Rebels stay at a retreat house prior to attack

THE daughter of one of the persons hired by New People’s Army (NPA) in its operation against Del Monte Philippines and Dole-Stanfilco in Bukidnon said the rebels stayed at a retreat house near the Mount Kitanglad range before the attack happened Tuesday night.

The rebels attacked Del Monte and Dole’s plantation offices and truck yard in Camp Phillips, Bukidnon, Tuesday, killing one security guard and wounding two others. The rebels also burned several heavy equipment owned by Del Monte.

A 37-year-old truck owner (name withheld upon the request of family members) told Sun.Star Cagayan de Oro that on February 18, inside Gate 3 of the Macabalan port in Cagayan de Oro, a young woman named “Lorna,” in her 20s, asked him if she can hire his six-wheeler truck to get vegetables from Barangay Dahilayan in Manolo Fortich, Bukidnon, the next day, February 19.

The truck owner accepted Lorna’s offer. She promised to pay him P5,000.

The truck owner’s daughter recalled that her father left their house in Barangay Lapasan, Cagayan de Oro City past 10 a.m. of February 19, thinking he would be transporting vegetables, as what Lorna said. Little did he know that he would be hired for the operation of the NPA against Del Monte and Dole-Stanfilco later that night.

“I heard him calling (to Lorna) before he left our house that they would meet somewhere in Gusa to pick up her other colleagues, those he said were two men,” the daughter said in the vernacular.

She recalled that her father promised to return that night. Later, he called up her mother and asked them to pray that everything will be alright.

She said that based on what her father told them over the phone around 7 p.m., there were more than a hundred people believed to be members of the NPA, mostly young.

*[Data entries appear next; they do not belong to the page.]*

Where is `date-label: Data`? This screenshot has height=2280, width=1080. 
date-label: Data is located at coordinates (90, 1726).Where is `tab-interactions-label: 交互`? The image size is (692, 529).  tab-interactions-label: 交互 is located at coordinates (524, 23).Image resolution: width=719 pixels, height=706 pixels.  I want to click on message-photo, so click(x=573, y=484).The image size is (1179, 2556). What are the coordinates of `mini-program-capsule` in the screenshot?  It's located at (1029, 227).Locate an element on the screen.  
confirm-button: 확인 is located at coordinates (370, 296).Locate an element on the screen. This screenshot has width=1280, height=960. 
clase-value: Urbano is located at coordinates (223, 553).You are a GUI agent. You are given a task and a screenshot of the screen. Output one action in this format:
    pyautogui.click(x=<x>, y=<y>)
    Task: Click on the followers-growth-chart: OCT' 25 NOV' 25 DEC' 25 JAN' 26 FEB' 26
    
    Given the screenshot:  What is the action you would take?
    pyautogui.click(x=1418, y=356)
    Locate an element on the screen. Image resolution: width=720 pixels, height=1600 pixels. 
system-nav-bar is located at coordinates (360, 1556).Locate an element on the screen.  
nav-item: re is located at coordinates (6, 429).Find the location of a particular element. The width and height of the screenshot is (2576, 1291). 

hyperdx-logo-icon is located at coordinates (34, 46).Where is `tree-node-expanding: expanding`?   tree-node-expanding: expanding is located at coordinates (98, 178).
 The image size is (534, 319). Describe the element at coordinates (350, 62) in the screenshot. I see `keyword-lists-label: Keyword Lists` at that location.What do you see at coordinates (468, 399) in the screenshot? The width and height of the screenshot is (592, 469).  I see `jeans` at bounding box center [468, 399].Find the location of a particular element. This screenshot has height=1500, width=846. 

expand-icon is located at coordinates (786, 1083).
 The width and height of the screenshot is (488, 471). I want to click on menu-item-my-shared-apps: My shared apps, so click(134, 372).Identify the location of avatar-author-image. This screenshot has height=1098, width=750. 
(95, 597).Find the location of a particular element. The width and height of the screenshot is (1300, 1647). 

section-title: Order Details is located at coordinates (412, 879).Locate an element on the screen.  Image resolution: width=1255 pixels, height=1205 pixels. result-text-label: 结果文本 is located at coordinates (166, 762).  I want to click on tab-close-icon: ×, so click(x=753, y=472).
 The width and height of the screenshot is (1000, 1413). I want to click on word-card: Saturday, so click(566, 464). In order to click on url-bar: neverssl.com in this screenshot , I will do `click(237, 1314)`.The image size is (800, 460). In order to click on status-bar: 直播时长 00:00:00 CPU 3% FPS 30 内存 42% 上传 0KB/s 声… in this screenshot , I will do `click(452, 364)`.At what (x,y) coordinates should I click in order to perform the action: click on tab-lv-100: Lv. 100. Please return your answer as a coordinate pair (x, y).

There were also 39 other drivers and truck owners just like her father who were hired for the rebels’ operation that night.

The daughter said before the siege took place within the premises of Camp Phillips, some rebels and the drivers “checked in” at a retreat house near the Mount Kitanglad range, which he identified as part of a palm oil plantation owned by A. Brown Company.

“They (rebels) assured my father that they will not harm them because they are not involved,” the daughter said.

She said past 8:30 p.m., the rebels left the retreat house and paid his father P5,000 as promised.

“My father and the rest of the truck drivers and owners were safe yesterday (Wednesday) morning inside the retreat houses when joint forces of the military and police came,” she said.

It was learned that most of the hired drivers came from Iligan City.

Based on reports, the NPA rebels hired three vans and two elf trucks, which were reportedly recovered by elements of the Bukidnon provincial police.